Exercise details: Hand back all of the records exactly as they read.
Start of Records shown
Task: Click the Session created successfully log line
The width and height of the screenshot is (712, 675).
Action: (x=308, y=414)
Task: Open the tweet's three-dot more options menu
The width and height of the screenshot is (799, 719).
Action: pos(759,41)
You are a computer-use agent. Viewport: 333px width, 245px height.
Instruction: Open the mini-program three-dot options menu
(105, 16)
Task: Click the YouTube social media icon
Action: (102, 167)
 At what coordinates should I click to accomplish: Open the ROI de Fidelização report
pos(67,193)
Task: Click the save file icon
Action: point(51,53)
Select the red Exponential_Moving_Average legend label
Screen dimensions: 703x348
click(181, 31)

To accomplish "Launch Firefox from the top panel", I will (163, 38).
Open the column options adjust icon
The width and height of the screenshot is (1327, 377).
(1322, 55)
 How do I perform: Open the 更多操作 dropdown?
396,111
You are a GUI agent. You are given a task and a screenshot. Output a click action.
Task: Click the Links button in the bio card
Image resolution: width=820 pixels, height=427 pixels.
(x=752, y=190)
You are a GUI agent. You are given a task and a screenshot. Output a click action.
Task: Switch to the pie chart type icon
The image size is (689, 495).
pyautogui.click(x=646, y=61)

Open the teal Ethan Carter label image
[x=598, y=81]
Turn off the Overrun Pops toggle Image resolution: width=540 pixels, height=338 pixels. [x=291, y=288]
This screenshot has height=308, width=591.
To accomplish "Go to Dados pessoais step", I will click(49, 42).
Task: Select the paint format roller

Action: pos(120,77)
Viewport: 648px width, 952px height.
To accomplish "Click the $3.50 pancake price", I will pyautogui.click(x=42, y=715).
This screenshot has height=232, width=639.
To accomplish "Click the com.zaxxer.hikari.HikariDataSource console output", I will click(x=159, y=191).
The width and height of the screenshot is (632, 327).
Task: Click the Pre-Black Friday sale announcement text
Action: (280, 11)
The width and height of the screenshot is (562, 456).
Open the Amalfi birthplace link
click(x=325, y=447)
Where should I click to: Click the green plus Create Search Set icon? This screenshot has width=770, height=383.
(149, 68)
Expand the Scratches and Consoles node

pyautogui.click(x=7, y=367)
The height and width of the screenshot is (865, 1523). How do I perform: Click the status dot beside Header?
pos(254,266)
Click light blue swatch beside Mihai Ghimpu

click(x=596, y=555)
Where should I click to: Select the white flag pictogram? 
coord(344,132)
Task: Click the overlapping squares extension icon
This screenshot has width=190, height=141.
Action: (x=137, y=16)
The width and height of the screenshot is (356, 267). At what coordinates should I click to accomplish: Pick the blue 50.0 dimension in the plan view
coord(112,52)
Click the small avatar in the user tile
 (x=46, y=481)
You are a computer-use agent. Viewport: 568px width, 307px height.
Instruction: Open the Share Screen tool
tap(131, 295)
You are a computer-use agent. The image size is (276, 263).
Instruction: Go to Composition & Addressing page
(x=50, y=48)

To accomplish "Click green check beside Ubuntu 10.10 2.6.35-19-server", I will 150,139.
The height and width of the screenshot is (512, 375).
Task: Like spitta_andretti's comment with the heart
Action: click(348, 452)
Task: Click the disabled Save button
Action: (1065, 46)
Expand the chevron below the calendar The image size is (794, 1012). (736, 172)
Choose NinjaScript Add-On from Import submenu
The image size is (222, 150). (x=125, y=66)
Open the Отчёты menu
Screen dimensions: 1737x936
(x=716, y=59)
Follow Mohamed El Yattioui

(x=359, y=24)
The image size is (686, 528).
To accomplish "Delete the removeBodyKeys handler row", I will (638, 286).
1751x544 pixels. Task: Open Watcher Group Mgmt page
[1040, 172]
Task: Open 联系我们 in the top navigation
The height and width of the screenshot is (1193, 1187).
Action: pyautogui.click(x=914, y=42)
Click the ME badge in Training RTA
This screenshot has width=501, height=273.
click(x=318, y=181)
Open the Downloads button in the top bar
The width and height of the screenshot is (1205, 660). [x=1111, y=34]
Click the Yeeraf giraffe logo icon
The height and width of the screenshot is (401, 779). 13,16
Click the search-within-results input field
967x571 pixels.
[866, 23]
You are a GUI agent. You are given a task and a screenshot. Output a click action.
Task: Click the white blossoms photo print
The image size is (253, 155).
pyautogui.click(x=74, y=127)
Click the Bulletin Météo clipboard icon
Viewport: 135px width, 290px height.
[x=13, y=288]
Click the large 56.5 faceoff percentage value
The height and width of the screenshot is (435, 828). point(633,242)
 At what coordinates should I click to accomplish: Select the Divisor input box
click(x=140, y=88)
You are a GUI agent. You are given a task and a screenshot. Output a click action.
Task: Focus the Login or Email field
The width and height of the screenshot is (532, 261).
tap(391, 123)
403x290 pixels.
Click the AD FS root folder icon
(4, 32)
End of Records shown
Solution to the problem:
Task: Click the Session created successfully log line
The width and height of the screenshot is (712, 675).
Action: (x=308, y=414)
Task: Open the tweet's three-dot more options menu
The width and height of the screenshot is (799, 719).
Action: pos(759,41)
You are a computer-use agent. Viewport: 333px width, 245px height.
Instruction: Open the mini-program three-dot options menu
(105, 16)
Task: Click the YouTube social media icon
Action: (102, 167)
 At what coordinates should I click to accomplish: Open the ROI de Fidelização report
pos(67,193)
Task: Click the save file icon
Action: point(51,53)
Select the red Exponential_Moving_Average legend label
Screen dimensions: 703x348
click(181, 31)

To accomplish "Launch Firefox from the top panel", I will (163, 38).
Open the column options adjust icon
The width and height of the screenshot is (1327, 377).
(1322, 55)
 How do I perform: Open the 更多操作 dropdown?
396,111
You are a GUI agent. You are given a task and a screenshot. Output a click action.
Task: Click the Links button in the bio card
Image resolution: width=820 pixels, height=427 pixels.
(x=752, y=190)
You are a GUI agent. You are given a task and a screenshot. Output a click action.
Task: Switch to the pie chart type icon
The image size is (689, 495).
pyautogui.click(x=646, y=61)

Open the teal Ethan Carter label image
[x=598, y=81]
Turn off the Overrun Pops toggle Image resolution: width=540 pixels, height=338 pixels. [x=291, y=288]
This screenshot has height=308, width=591.
To accomplish "Go to Dados pessoais step", I will click(49, 42).
Task: Select the paint format roller

Action: pos(120,77)
Viewport: 648px width, 952px height.
To accomplish "Click the $3.50 pancake price", I will pyautogui.click(x=42, y=715).
This screenshot has height=232, width=639.
To accomplish "Click the com.zaxxer.hikari.HikariDataSource console output", I will click(x=159, y=191).
The width and height of the screenshot is (632, 327).
Task: Click the Pre-Black Friday sale announcement text
Action: (280, 11)
The width and height of the screenshot is (562, 456).
Open the Amalfi birthplace link
click(x=325, y=447)
Where should I click to: Click the green plus Create Search Set icon? This screenshot has width=770, height=383.
(149, 68)
Expand the Scratches and Consoles node

pyautogui.click(x=7, y=367)
The height and width of the screenshot is (865, 1523). How do I perform: Click the status dot beside Header?
pos(254,266)
Click light blue swatch beside Mihai Ghimpu

click(x=596, y=555)
Where should I click to: Select the white flag pictogram? 
coord(344,132)
Task: Click the overlapping squares extension icon
This screenshot has width=190, height=141.
Action: (x=137, y=16)
The width and height of the screenshot is (356, 267). At what coordinates should I click to accomplish: Pick the blue 50.0 dimension in the plan view
coord(112,52)
Click the small avatar in the user tile
 (x=46, y=481)
You are a computer-use agent. Viewport: 568px width, 307px height.
Instruction: Open the Share Screen tool
tap(131, 295)
You are a computer-use agent. The image size is (276, 263).
Instruction: Go to Composition & Addressing page
(x=50, y=48)

To accomplish "Click green check beside Ubuntu 10.10 2.6.35-19-server", I will 150,139.
The height and width of the screenshot is (512, 375).
Task: Like spitta_andretti's comment with the heart
Action: click(348, 452)
Task: Click the disabled Save button
Action: (1065, 46)
Expand the chevron below the calendar The image size is (794, 1012). (736, 172)
Choose NinjaScript Add-On from Import submenu
The image size is (222, 150). (x=125, y=66)
Open the Отчёты menu
Screen dimensions: 1737x936
(x=716, y=59)
Follow Mohamed El Yattioui

(x=359, y=24)
The image size is (686, 528).
To accomplish "Delete the removeBodyKeys handler row", I will (638, 286).
1751x544 pixels. Task: Open Watcher Group Mgmt page
[1040, 172]
Task: Open 联系我们 in the top navigation
The height and width of the screenshot is (1193, 1187).
Action: pyautogui.click(x=914, y=42)
Click the ME badge in Training RTA
This screenshot has width=501, height=273.
click(x=318, y=181)
Open the Downloads button in the top bar
The width and height of the screenshot is (1205, 660). [x=1111, y=34]
Click the Yeeraf giraffe logo icon
The height and width of the screenshot is (401, 779). 13,16
Click the search-within-results input field
967x571 pixels.
[866, 23]
You are a GUI agent. You are given a task and a screenshot. Output a click action.
Task: Click the white blossoms photo print
The image size is (253, 155).
pyautogui.click(x=74, y=127)
Click the Bulletin Météo clipboard icon
Viewport: 135px width, 290px height.
[x=13, y=288]
Click the large 56.5 faceoff percentage value
The height and width of the screenshot is (435, 828). point(633,242)
 At what coordinates should I click to accomplish: Select the Divisor input box
click(x=140, y=88)
You are a GUI agent. You are given a task and a screenshot. Output a click action.
Task: Focus the Login or Email field
The width and height of the screenshot is (532, 261).
tap(391, 123)
403x290 pixels.
Click the AD FS root folder icon
(4, 32)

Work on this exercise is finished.